The Charlotte Bobcats Arena opened to great fanfare last fall, with a series of events geared to involve the public with the venue. Generally positive response seems to suggest the strategy has worked, as the Queen City masses steadily throng to partake of the arena's concerts and games. However, despite pains taken to accommodate fans in everything from concessions to more leg room in the rows to bathroom placement, there are still some exclusive areas: the Inner Circle Club seat owners' private lounge, the Back Court (a space that offers a behind-the-scenes perspective, such as the team's arrival and departure from the playing floor) and tiers of royal boxes located up from the arena's central seating bowl. Then there's 333, a 300-seat fine-dining restaurant located at the Founders Level's east side and available only to premium seat holders. Banker or baller (or racer), chedda is what's required for access.
But I'm here to tell you about the par-tay suite. An elevator takes you up to the suite level where you're led down a carpeted corridor to an opaque closed door. The suite within is also carpeted and well-appointed, with pub tables, bar stools, plush black-leather stadium seating -- including drink holders, courtesy phone, flat-screen monitors, multi-faceted mood lighting and fine art prints. Most key -- besides the bird's eye vantage point above the court -- is the bar and kitchenette set-up from which dedicated wait staff provide food and beverage service from a predetermined catering menu. (This service comes at an additional cost.) At $95 per ticket, including parking passes and the game or event, this package is meant to satisfy any group's pursuit of hedonism within limits. Depending on group size, the cost varies, but this being the least expensive of the arena's premium offerings means the Party Suites have been quite popular in this debut season.

Prompt: Decide whether each statement below agrees with the text about the Charlotte Bobcats Arena. (a) The restaurant 333 is open only to premium seat holders. (b) Food and beverage service in the party suite is included in the $95 ticket price. (c) The Party Suites are the most expensive of the arena's premium offerings.

Information given:
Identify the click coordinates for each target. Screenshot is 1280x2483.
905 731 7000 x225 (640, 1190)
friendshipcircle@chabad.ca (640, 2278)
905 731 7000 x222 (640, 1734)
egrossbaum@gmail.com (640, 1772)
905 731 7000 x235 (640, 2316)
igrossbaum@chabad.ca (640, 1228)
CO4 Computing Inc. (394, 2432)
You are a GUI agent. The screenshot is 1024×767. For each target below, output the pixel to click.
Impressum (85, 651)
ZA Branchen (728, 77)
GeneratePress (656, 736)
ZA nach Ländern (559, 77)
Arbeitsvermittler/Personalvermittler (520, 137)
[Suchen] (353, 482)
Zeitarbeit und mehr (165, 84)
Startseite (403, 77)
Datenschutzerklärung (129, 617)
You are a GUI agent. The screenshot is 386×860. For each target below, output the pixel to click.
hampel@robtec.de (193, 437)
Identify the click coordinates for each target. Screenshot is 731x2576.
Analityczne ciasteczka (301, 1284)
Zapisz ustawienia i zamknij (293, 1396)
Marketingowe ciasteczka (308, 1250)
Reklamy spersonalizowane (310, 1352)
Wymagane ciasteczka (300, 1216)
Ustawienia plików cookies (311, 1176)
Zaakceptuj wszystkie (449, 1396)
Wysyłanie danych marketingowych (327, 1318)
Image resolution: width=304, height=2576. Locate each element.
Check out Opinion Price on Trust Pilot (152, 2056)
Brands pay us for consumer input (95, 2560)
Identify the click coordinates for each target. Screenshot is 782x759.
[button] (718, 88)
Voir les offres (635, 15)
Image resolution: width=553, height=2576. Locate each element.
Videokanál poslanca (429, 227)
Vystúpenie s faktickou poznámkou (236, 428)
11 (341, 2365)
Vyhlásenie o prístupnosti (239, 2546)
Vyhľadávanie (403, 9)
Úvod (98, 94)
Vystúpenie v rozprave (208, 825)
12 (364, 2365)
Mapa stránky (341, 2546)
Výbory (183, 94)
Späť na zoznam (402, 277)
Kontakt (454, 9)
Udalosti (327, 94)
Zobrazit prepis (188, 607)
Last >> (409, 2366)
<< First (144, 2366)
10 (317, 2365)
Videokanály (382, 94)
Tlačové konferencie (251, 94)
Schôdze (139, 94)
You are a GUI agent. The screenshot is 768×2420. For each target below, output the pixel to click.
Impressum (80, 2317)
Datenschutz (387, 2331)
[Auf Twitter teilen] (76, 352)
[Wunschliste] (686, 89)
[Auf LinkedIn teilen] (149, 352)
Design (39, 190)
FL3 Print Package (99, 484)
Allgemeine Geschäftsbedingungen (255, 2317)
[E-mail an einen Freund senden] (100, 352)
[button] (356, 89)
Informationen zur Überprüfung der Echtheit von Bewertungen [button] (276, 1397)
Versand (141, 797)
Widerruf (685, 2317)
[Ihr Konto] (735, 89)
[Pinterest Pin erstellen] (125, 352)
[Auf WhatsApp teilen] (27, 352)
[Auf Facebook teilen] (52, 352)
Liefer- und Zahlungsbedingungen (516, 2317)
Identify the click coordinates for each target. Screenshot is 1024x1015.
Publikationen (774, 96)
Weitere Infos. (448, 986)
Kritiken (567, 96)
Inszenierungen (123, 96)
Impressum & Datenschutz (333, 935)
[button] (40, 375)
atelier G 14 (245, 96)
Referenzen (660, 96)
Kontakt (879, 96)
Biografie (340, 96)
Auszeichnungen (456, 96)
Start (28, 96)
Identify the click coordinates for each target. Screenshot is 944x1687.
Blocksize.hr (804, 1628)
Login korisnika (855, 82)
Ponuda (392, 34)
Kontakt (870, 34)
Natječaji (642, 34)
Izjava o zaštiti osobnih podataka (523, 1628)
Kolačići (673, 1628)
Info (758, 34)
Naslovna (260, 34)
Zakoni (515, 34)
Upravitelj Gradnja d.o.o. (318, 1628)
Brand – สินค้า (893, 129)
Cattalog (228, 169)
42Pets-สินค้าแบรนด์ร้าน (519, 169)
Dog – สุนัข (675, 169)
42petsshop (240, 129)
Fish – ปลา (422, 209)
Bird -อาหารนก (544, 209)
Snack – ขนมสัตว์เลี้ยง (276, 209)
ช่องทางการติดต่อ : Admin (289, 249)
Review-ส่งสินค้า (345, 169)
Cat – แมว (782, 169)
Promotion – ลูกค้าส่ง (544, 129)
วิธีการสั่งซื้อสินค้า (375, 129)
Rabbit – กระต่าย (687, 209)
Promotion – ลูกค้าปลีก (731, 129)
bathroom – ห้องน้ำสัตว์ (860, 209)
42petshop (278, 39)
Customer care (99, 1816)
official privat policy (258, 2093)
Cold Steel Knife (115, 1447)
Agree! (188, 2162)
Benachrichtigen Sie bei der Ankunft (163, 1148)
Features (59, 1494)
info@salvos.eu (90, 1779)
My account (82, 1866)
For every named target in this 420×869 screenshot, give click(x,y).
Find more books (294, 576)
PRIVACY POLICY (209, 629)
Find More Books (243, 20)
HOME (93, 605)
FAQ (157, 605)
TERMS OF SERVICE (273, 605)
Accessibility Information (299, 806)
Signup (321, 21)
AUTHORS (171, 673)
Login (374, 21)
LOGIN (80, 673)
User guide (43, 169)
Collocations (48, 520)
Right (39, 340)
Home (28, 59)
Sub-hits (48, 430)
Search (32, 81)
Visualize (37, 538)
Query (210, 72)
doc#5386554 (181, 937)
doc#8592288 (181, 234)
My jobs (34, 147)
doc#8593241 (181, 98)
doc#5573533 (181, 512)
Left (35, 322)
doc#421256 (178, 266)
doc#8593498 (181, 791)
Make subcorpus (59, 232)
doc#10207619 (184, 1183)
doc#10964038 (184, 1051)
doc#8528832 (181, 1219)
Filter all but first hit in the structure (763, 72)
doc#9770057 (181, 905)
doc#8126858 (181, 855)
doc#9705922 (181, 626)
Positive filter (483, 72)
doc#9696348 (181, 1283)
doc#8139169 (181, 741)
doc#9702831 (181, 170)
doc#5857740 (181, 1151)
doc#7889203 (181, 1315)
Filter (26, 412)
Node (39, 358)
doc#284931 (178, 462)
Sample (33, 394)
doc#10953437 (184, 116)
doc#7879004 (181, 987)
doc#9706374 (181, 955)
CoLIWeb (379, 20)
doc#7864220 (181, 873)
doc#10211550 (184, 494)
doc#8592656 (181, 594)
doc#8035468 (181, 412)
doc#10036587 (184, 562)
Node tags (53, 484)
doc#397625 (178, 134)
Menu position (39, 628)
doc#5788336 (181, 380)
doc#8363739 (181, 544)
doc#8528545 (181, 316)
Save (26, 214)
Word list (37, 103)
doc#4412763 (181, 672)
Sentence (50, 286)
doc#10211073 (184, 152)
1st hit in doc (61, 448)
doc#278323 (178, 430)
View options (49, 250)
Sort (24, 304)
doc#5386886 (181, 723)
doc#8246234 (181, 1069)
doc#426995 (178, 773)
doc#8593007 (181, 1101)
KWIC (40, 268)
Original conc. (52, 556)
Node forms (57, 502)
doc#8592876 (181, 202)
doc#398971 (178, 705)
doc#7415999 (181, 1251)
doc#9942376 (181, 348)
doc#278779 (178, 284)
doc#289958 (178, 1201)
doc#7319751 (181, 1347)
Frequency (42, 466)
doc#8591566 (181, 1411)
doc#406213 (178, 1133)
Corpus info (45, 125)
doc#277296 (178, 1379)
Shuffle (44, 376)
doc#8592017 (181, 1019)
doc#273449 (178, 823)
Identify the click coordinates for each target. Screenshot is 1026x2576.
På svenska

Result of this task:
(a) Yes: "available only to premium seat holders."
(b) No: "(This service comes at an additional cost.)"
(c) No: "this being the least expensive of the arena's premium offerings."